Convento de los Capuchinos

  Cuando en la primavera del año 1660 el rey Felipe IV pasa por Guipuzcoa camino de la isla de los Faisanes para asistir a la boda de su hija María Teresa, otorga licencia verbal a la orden de San Francisco para erigir un convento de capuchinos en la ciudad de Fuenterrabía, en un paraje denominado Arquelot.  La primera tentativa fracasó por la oposición del Cabildo Eclesiástico de la ciudad guipuzcoana, en ese mismo año.  Pero el Cabildo acabó por dar su consentimiento tres años más tarde y así, el 10 de enero de 1663, el obispo de Pamplona, Diego de Tejada, verdadero impulsor de esta fundación, otorga asimismo su  autorización y toda su ayuda para que este convento sea erigido lo más rápidamente posible.

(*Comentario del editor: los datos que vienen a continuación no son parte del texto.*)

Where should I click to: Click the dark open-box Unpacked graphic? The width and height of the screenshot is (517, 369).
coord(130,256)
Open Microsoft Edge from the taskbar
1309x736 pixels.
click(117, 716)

Cumplidos estos requisitos legales, necesarios en aquella época, levantaron  una pequeña iglesia y algunas celdas para habitación de los religiosos, con el propósito de formalizar el convento. Pero no tardó en oponerse a esta fundación el definitorio de los franciscanos, representando los perjuicios que iba a causar a los ya existentes. Fuenterrabía la apoyaba como muy útil a sus habitantes, y aún la había fomentado. La provincia por su parte también había prestado su consentimiento para dicho efecto, bajo la salvedad de que la cuestación de los capuchinos se limitase a los territorios de aquella ciudad y de la entonces universidad de Irún. Pero los franciscanos, lejos de someterse a esta determinación, entablaron un recurso de queja en forma ante el Consejo Real, a cuya oposición salió la ciudad. El resultado que tuvo este negocio fue haberse expedido en 16 de Noviembre del mismo año una Real provisión, por la cual se autorizó a los capuchinos para llevar adelante la erección del principiado convento.